Over the past decade, PET studies using [11C]DASB have focused on the associations of serotonin transporter (SERT) availabilities across different brain regions, revealing altered interregional SERT connections in patient cohorts, post-treatment changes, and predictive capacity for treatment response [9, 10, 35] [36] [37]. Our study builds upon this foundation, uncovering significant within-subject temporal associations in [11C]DASB binding, and demonstrates more pronounced alterations in MC compared FC changes induced by drugs, thus highlighting the enhanced utility of our method.
Study limitations and future directions
While our study advances the understanding of MC, the use of anesthetized animal is a limitation, potentially affecting PET and fMRI readouts and their interaction with MDMA. Future studies should involve awake animals to validate our method. Additionally, our multimodal imaging approach, though powerful, cannot fully decipher the mechanisms of interregional coherences in PET timecourses. Future studies employing sensitive methods to measure neurotransmitter release, could provide deeper insights into the molecular processes underpinning our observations.
Nonetheless, we provide several strong arguments to consider such analyses as presented here in future studies. First, we show that at rest the data are reliable, temporally stable and exhibiting similar graph theory metrics to traditionally calculated functional connectomes. Second, in spite of comparable network-level organizational properties, already at rest MC is only moderately correlated to FC, indicating the complementary nature of both readouts. Third, resting-state MC ICs correlate well with SERT occupancy changes induced by the MDMA challenge. Finally, we show that the changes MDMA elicits on MC are complementary to standardly-calculated [11C]DASB BPND alterations. Our data indicate that, while changes in BPND are more pronounced in regions with higher baseline SERT availabilities, MC reveals a more globally distributed measure of tracking serotonergic changes, since also regions, such as the insula, with relatively low SERT expressions, were strongly affected.
Conclusion
This study significantly contributes to integrating molecular data into connectomic frameworks, demonstrating that subject-level MC is reliable and complementary to FC in both resting and pharmacologically challenged states. Our research lays a strong foundation for future investigations into the value and generalizability of PET-derived MC, particularly for understanding drug-induced brain-wide molecular network changes.
Statements & Declarations
Funding
This research was supported by funds from the Eberhard Karls University Tübingen Faculty of Medicine (fortüne 2209-0-0 and 2409-0-0) to HFW, from Bundesministerium für Bildung und Forschung (BMBF, Grant No. 01GQ1415) to HFW and from the Carl Zeiss Foundation to KH.
Competing Interests
The authors authors declare no conflict of interest.
Data availability
The data will be made available upon reasonable request.

> _The task_: In the excerpt on serotonin transporter imaging, which region with relatively low SERT expression was strongly affected? The material that follows has no connection to the text above.

> _Provided material_:
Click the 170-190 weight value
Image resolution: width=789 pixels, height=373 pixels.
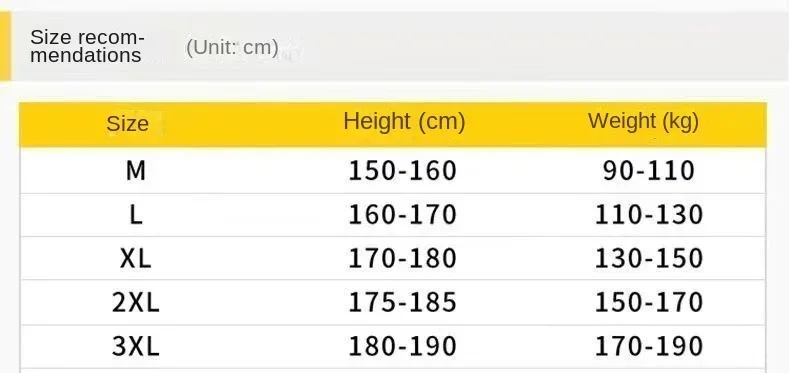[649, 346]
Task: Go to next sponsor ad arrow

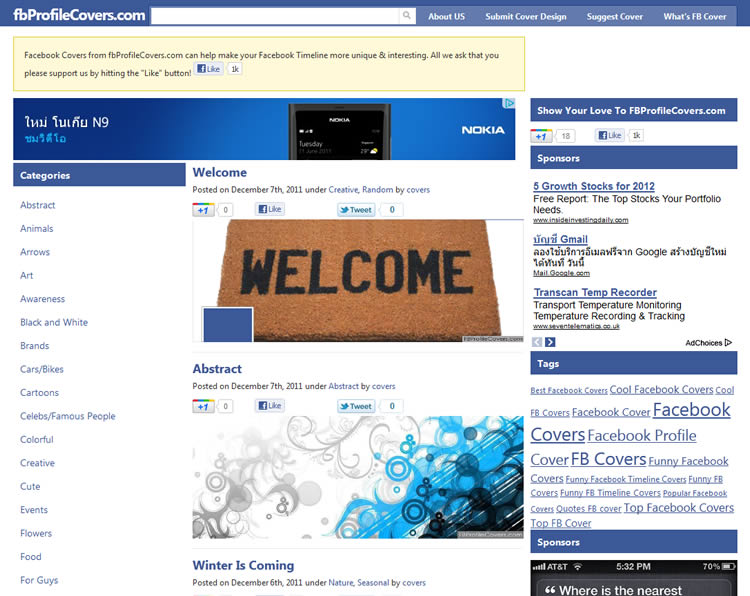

* * *

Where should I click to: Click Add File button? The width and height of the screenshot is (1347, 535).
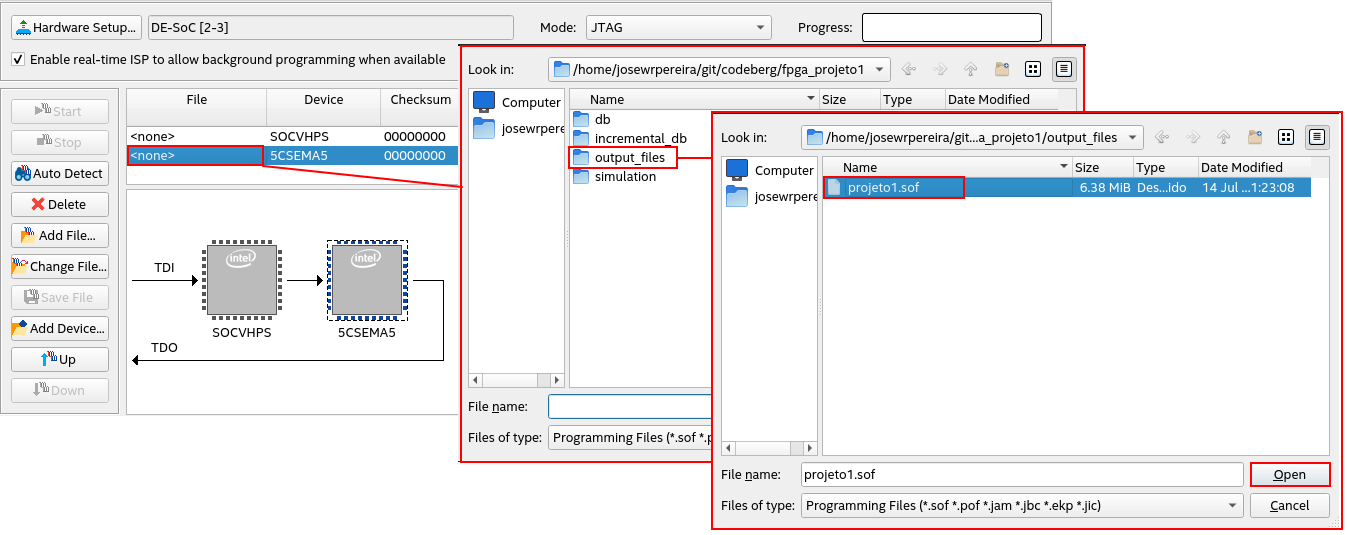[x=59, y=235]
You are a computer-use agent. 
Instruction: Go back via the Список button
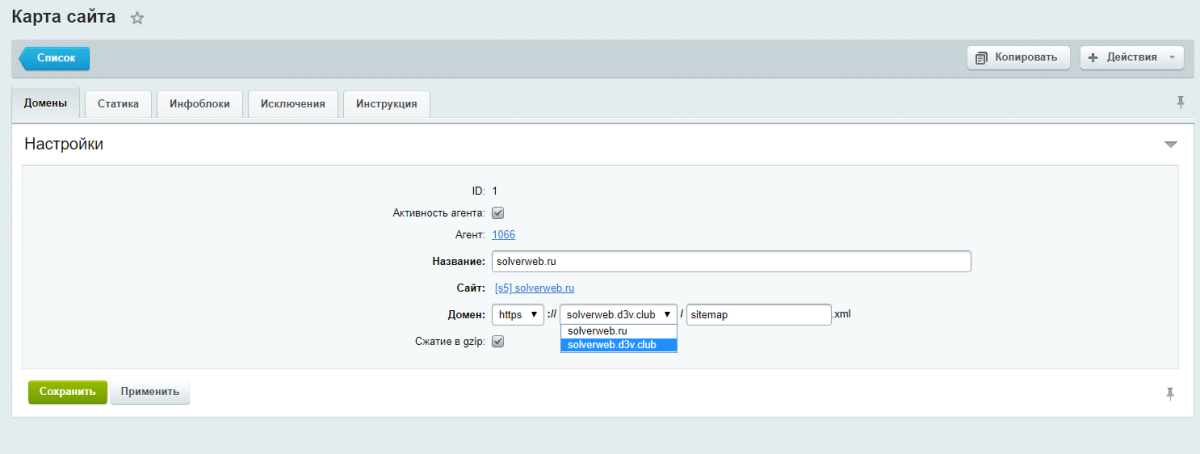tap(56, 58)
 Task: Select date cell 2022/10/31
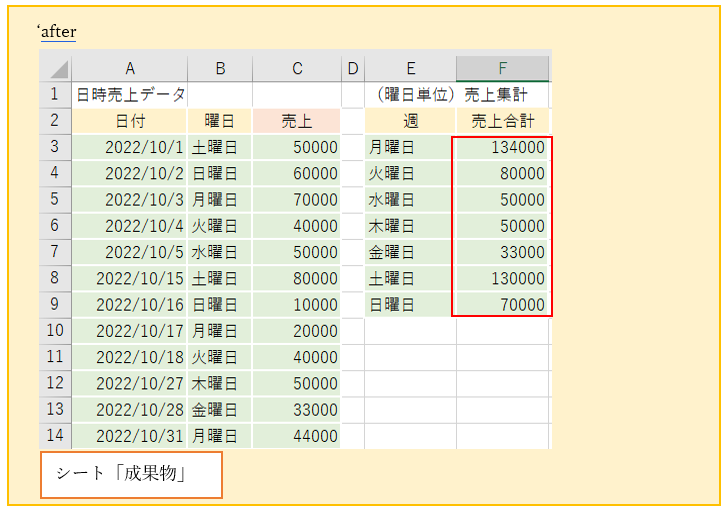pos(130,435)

> _Problem solution_: The insula.